● SHORT TASK:
Can you turn every line of the records below into a Markdown table with the columns "Row" and "Line", skipping blank lines and leaving the pictures out?

[Entries for locating text and elements]
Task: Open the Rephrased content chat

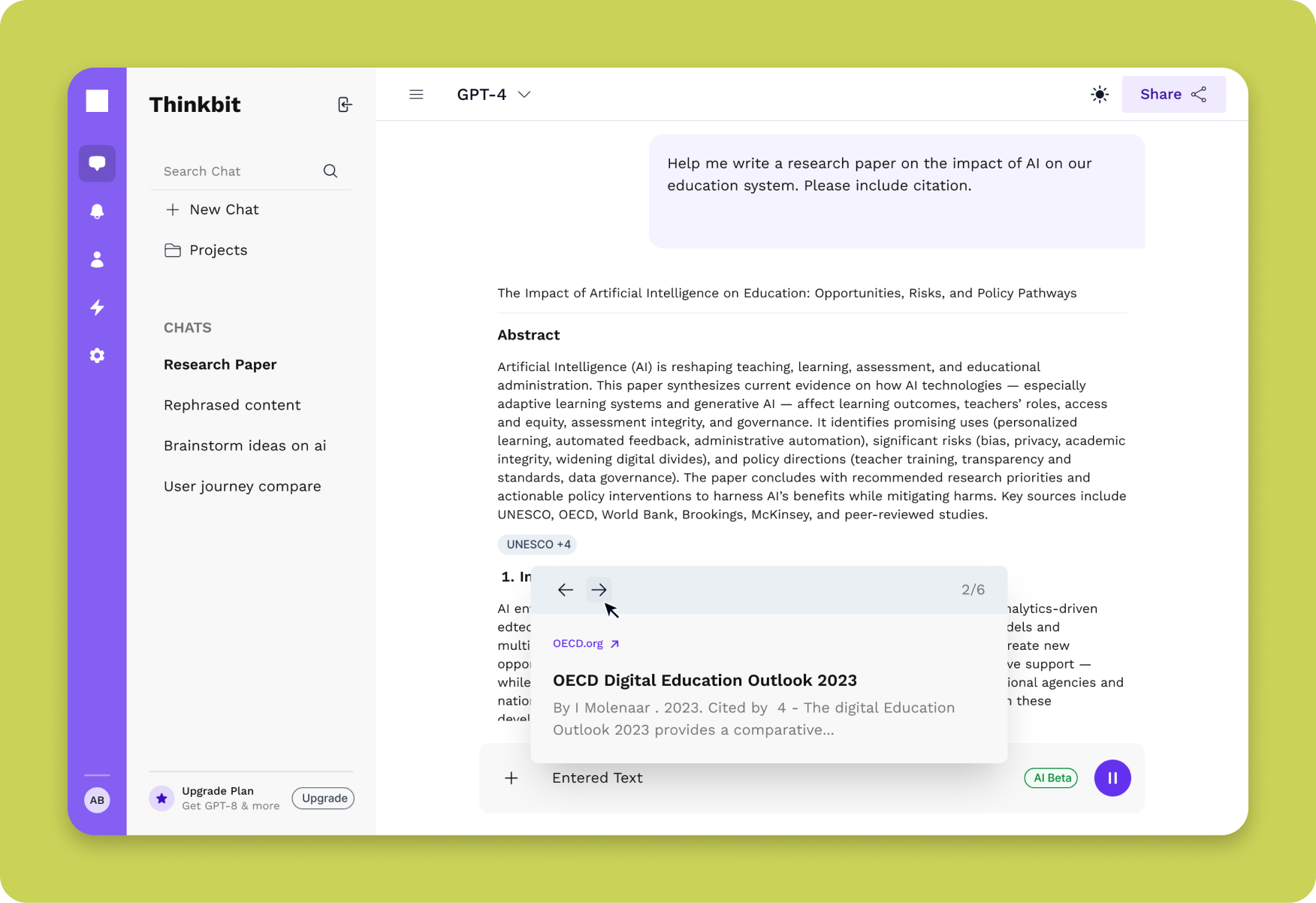Action: 232,405
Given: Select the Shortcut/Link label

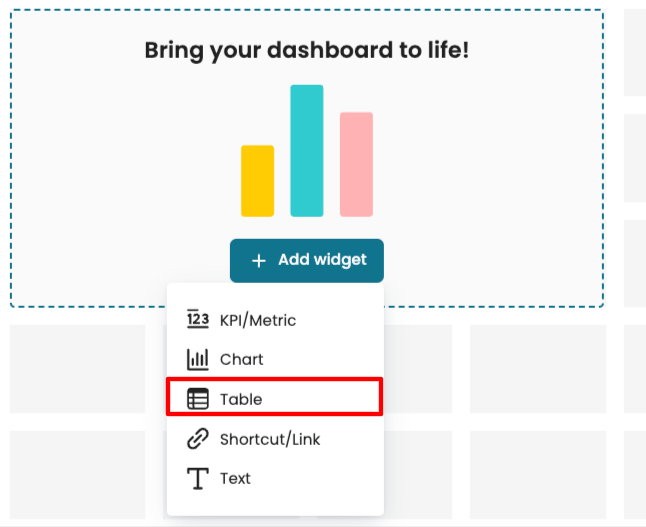Looking at the screenshot, I should tap(270, 438).
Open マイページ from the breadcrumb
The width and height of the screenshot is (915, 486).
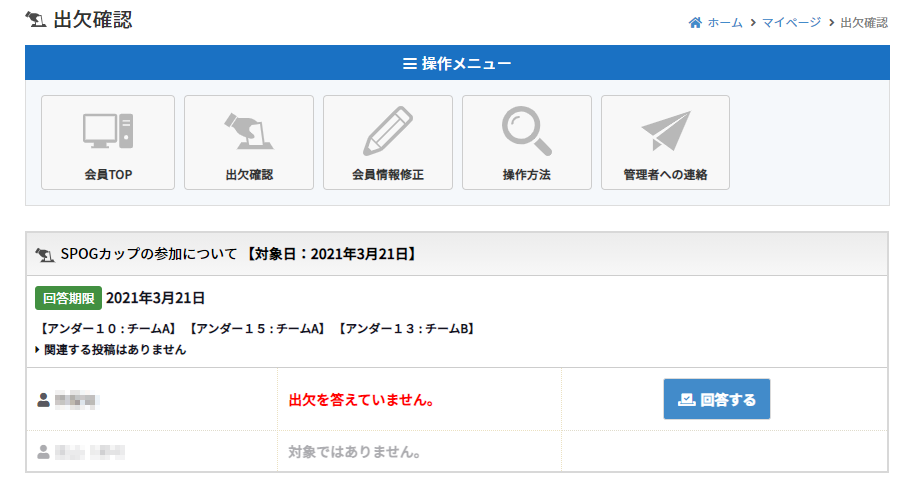791,23
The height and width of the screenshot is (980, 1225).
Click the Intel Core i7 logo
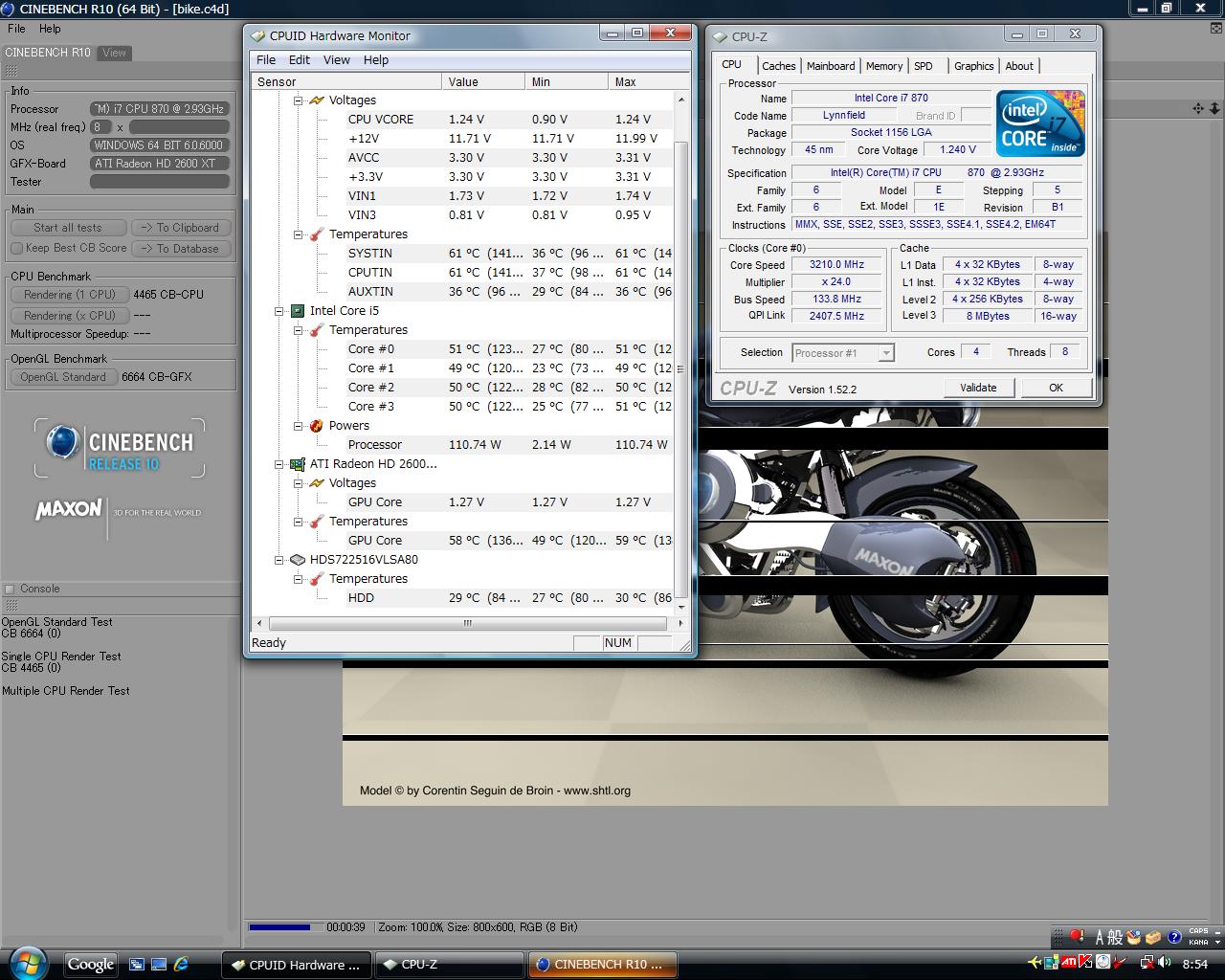(1039, 122)
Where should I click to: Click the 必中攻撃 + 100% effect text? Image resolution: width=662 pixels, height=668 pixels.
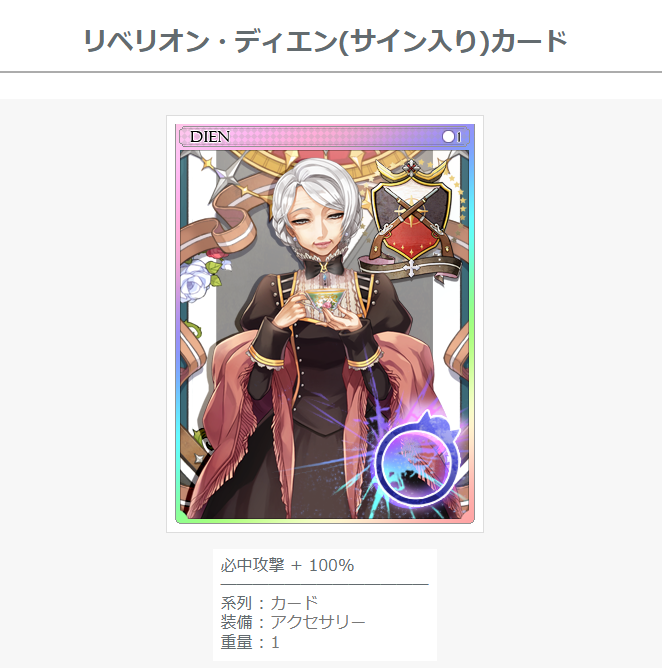287,565
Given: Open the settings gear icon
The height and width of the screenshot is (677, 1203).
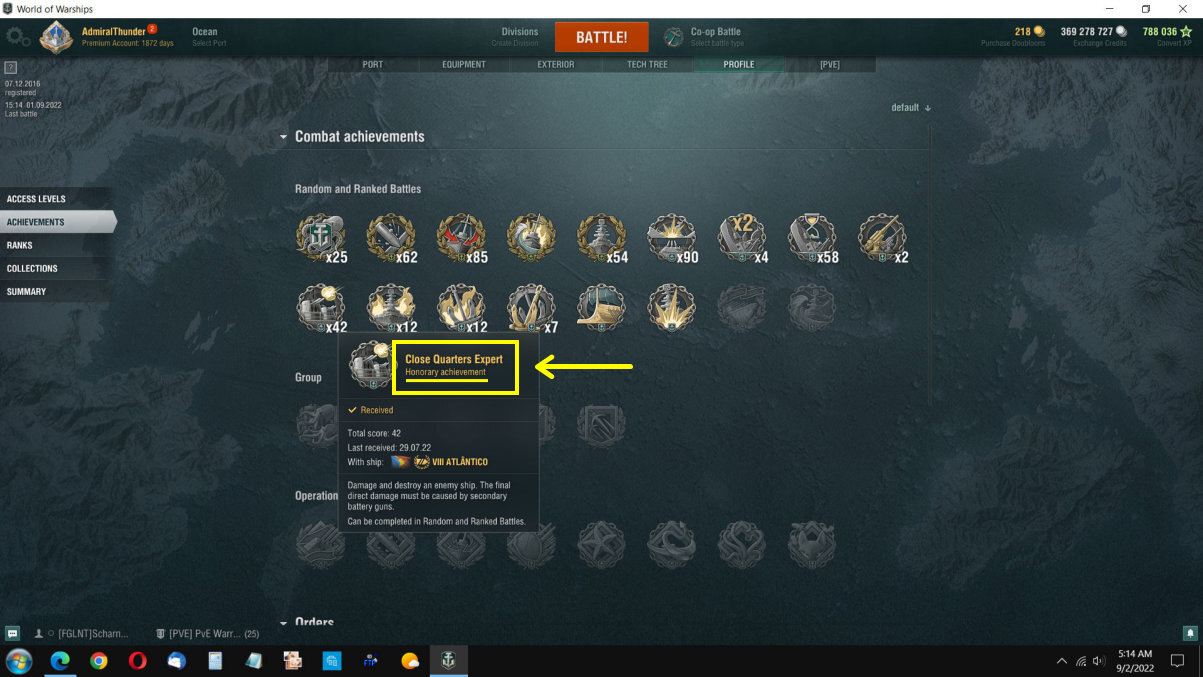Looking at the screenshot, I should 17,37.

● SOLUTION TO THIS TASK:
| Row | Line |
|---|---|
| 1 | Task: Open the Rephrased content chat |
| 2 | Action: 232,405 |
| 3 | Given: Select the Shortcut/Link label |
| 4 | Looking at the screenshot, I should tap(270, 438). |
| 5 | Open マイページ from the breadcrumb |
| 6 | The width and height of the screenshot is (915, 486). |
| 7 | 791,23 |
| 8 | The height and width of the screenshot is (980, 1225). |
| 9 | Click the Intel Core i7 logo |
| 10 | (1039, 122) |
| 11 | Where should I click to: Click the 必中攻撃 + 100% effect text? Image resolution: width=662 pixels, height=668 pixels. |
| 12 | 287,565 |
| 13 | Given: Open the settings gear icon |
| 14 | The height and width of the screenshot is (677, 1203). |
| 15 | Looking at the screenshot, I should 17,37. |